Belén Fabra (born 3 November 1977) is a Spanish actress.

Career
Belén Fabra started by playing small roles in numerous theater plays, films and television series.

She made her breakthrough with the 2007 play Plataforma, for which she was nominated for the Premios Max and the Valle-Inclán de Teatro Award.

Fabra first came to prominence in the cinema with the 2007 film Canciones de amor en Lolita's Club, directed by Vicente Aranda.
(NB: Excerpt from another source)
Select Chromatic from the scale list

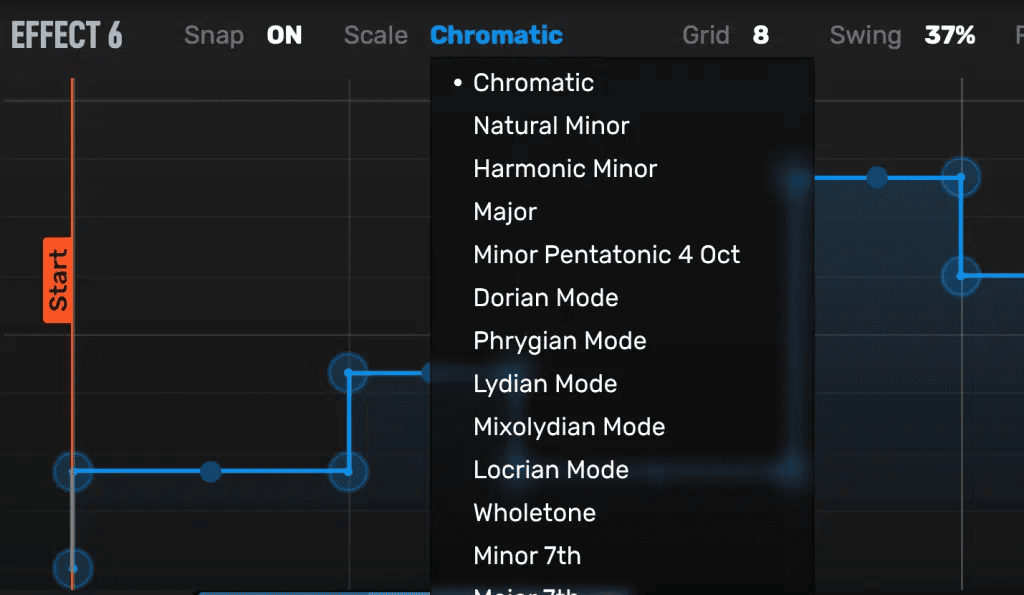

She was nominated for the Gaudí Award for Best Performance by an Actress in a Leading Role for her role in the "notorious" 2008 erotic film Diario de una ninfómana. She is currently working in two films, Flores negras and L'estació de l'oblit.

Personal life
Belén Fabra was born on 3 November 1977 in Tortosa, Tarragona, Catalonia, Spain as Belén Fabra Homedes. She is an actress, known for Diary of a Nymphomaniac (2008), Gran Reserva (2010) and The Ministry of Time (2015). Belén is fluent in Catalan, Spanish and English and she can  speak Italian.

Filmography

Film
 L'estratègia del cucut (2001) (TV)
 El lado oscuro del corazón 2 (2001)
 Carles, príncep de Viana (2001) (TV)
 Joc de mentides (2003) (TV)
 Mai storie d'amore in cucina (2004) (TV)
 Pactar amb el gat (2007)
 Canciones de amor en Lolita's Club (2007)
 Diario de una Ninfómana (2008)
 Flores negras (2009)
 L'estació de l'oblit (2009)
 Voces (2020)

Television
 Majoria absoluta (2002)
 Pepe Carvalho (2003)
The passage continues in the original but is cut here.